◆ Extrait ◆
Chroniques

par laurent bergnach

Nixon in China | Nixon en Chine
opéra de John Adams

Théâtre du Châtelet, Paris
- 18 avril 2012
Nixon in China, opéra de john Adams, au Théâtre du Châtelet
© marie-noëlle robert | théâtre du châtelet

Le 21 février 1972, accompagné de sa femme Pat et du secrétaire d’État Henry Kissinger, Richard Nixon arrive à l’aéroport de Pékin pour une visite officielle de sept jours. Aucun président américain n’a encore mis le pied en Chine maoïste ; rien n’est donc laissé au hasard pour célébrer ce moment propre à gommer vingt ans d’hostilités, dans le fond comme dans la forme – quatre-vingt sept journalistes d’un côté, banquet de sept cents couverts et cent mille soldats déblayant la neige de l’autre, comme le rappelle L’Express de l’époque –, le tout sur le dos de Moscou.

◆ Données fournies ◆

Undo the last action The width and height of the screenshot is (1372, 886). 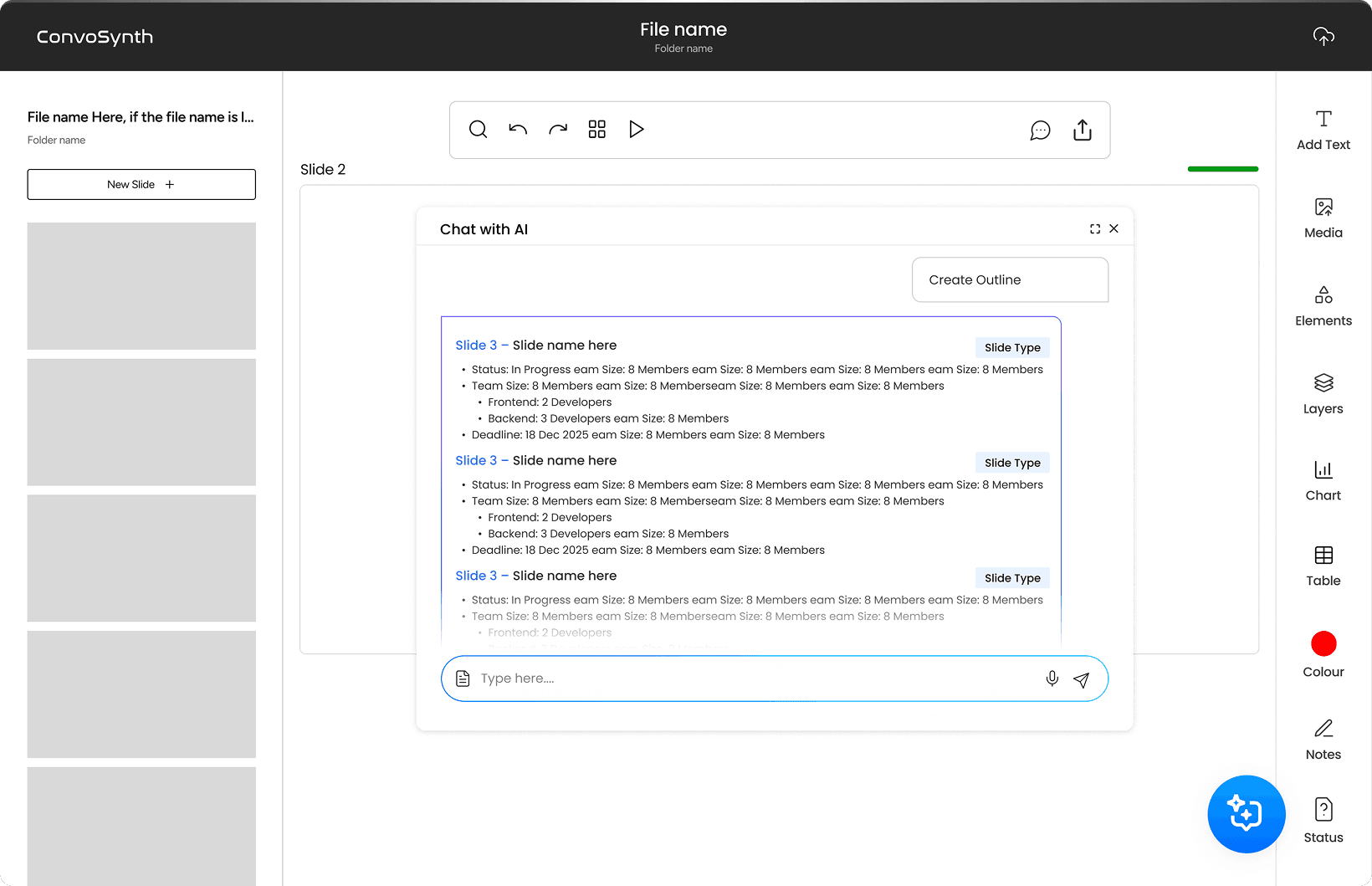(518, 129)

◆ Exercices écrits ◆
1 – Selon la chronique sur Nixon in China, à quelle date Richard Nixon arrive-t-il à l'aéroport de Pékin ?
2 – Transformez en liste à puces le paragraphe de la chronique sur Nixon in China qui commence par « Le 21 février 1972 », en conservant ses faits essentiels.
3 – Poursuivez la chronique sur Nixon in China à partir de l'endroit où elle s'arrête.

◆ Réponses écrites ◆
1 – Le 21 février 1972.

2 –
- Le 21 février 1972, Richard Nixon arrive à l'aéroport de Pékin pour une visite officielle de sept jours, avec sa femme Pat et le secrétaire d'État Henry Kissinger.
- Aucun président américain n'avait encore mis le pied en Chine maoïste.
- Ce moment doit gommer vingt ans d'hostilités, et rien n'est laissé au hasard, sur le fond comme sur la forme.
- L'Express de l'époque rappelle la présence de quatre-vingt-sept journalistes, un banquet de sept cents couverts et cent mille soldats déblayant la neige.
- Le tout se fait sur le dos de Moscou.

3 –
Les trois actes de l’opéra de John Adams (né en 1947) concentrent les principaux moments du séjour : conversation tendue avec un Mao Zedong des plus cultivés – ou Mao Tsé-toung, comme on l’appelait avant une réforme de l’écriture, si nos souvenirs scolaires sont exacts – dont les aphorismes déstabilisent les Occidentaux, toast du Premier ministre Zhou Enlai (Chou En-lai) en faveur de la fraternité, visite de Pat Nixon à travers la ville (usine, élevage, hôpital, etc.), puis représentation du ballet révolutionnaire Le détachement féminin rouge qui met en lumière la glaçante Jiang Qing, ancienne actrice de cinéma devenue Madame Mao. Pour finir, la diplomatie s’efface devant des scènes plus intimes, chaque couple revivant son passé amoureux et idéologique – « au temps où la vie était plus simple et les sentiments moins portés sur les compromis ».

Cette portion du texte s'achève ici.